Repeat the records below exactly. Omit the pictures.

GIVEN DATA: Begin

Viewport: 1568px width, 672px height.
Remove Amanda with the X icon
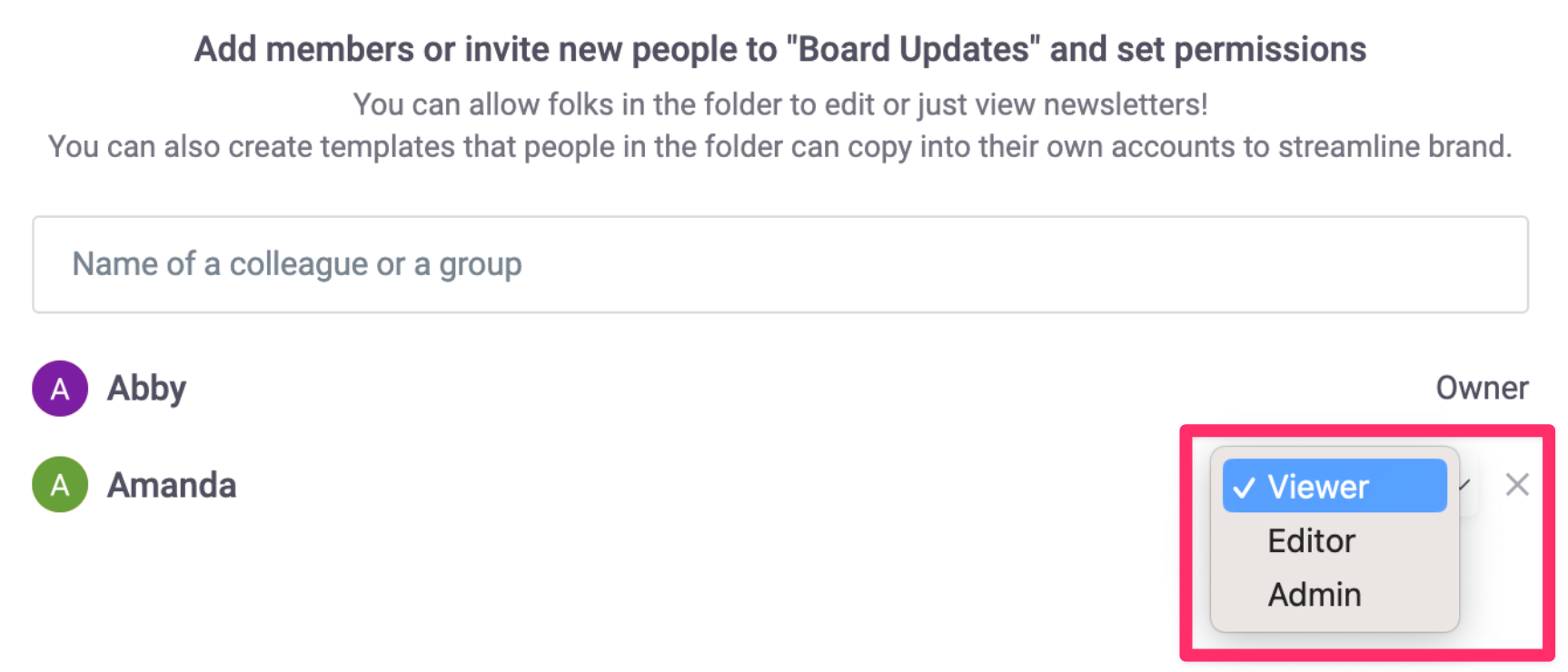click(1516, 485)
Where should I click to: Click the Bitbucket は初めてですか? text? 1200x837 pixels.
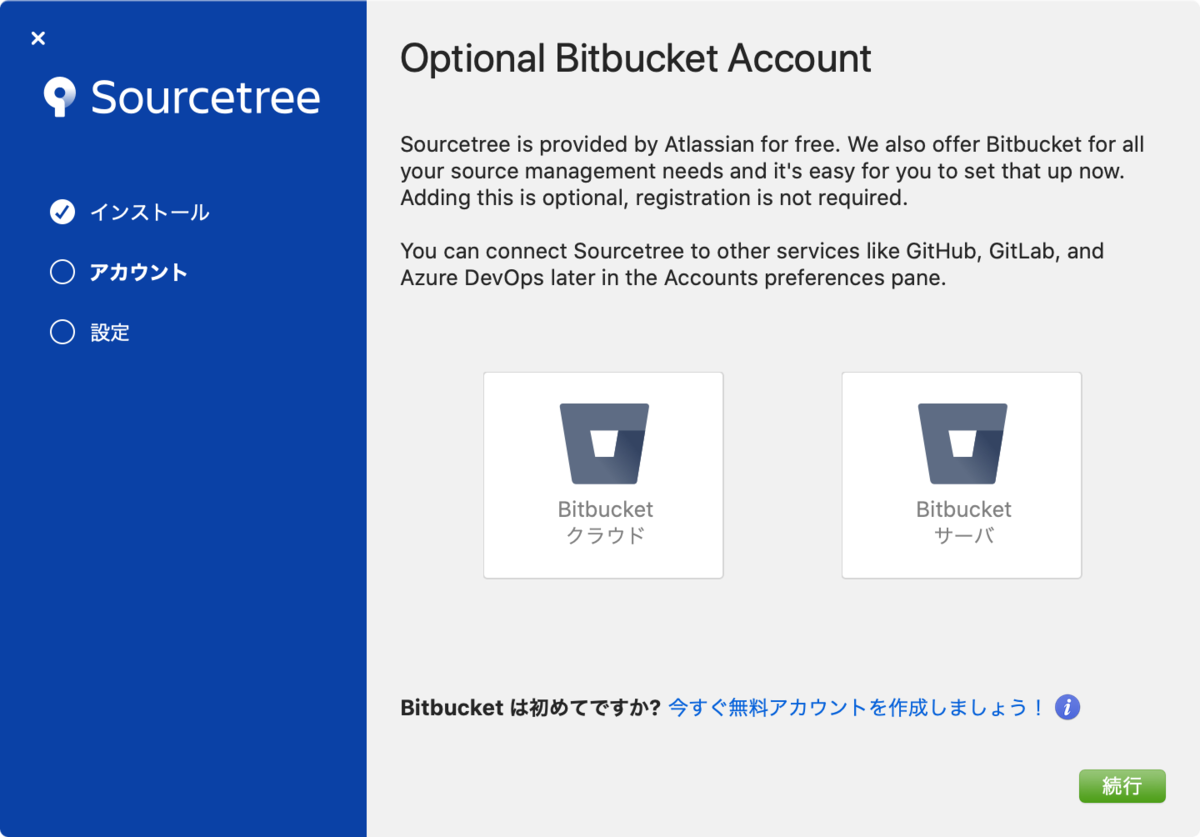coord(530,708)
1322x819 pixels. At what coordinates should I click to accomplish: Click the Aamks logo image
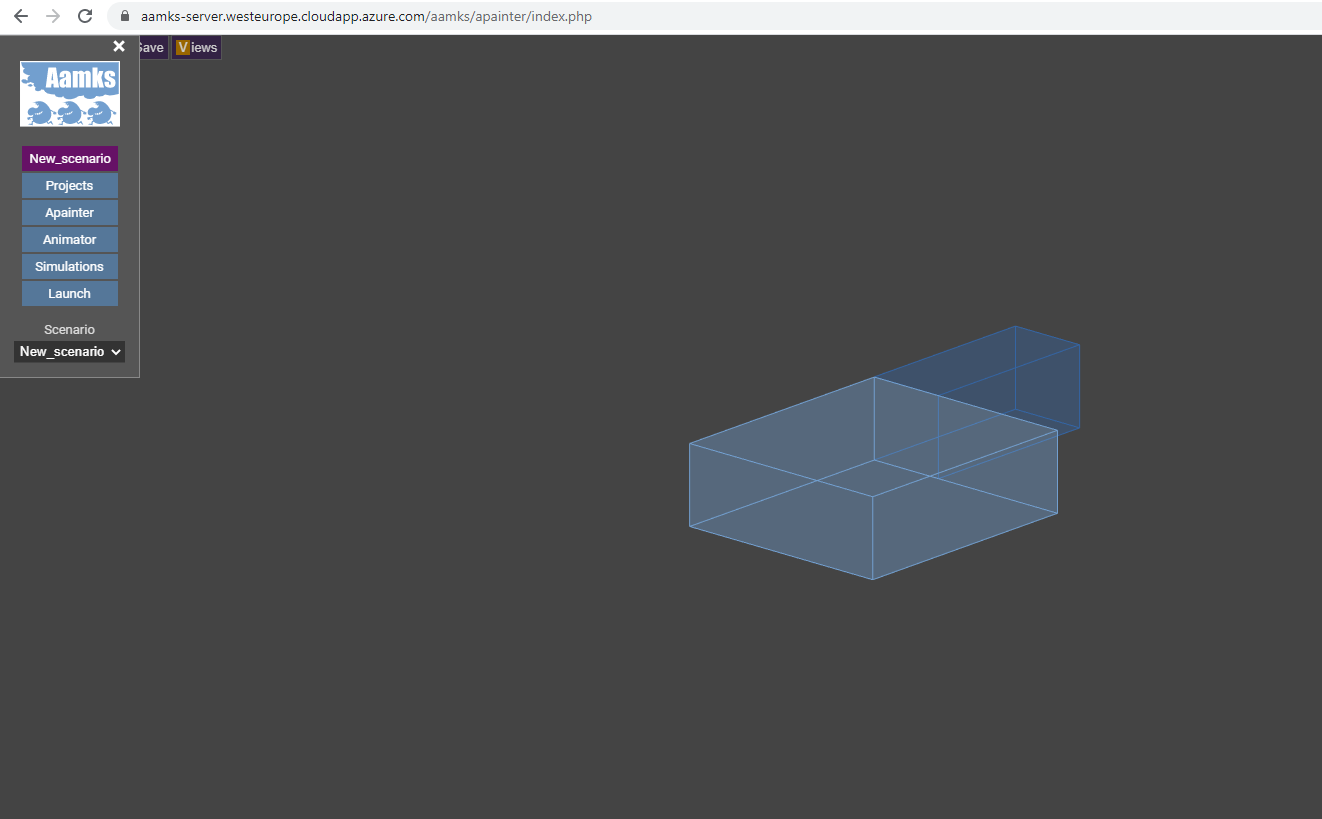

GIVEN DATA: End

→ **EXPECTED OUTPUT**
Viewport: 1568px width, 672px height.
Remove Amanda with the X icon
click(1516, 485)
Where should I click to: Click the Bitbucket は初めてですか? text? 1200x837 pixels.
coord(530,708)
1322x819 pixels. At what coordinates should I click to accomplish: Click the Aamks logo image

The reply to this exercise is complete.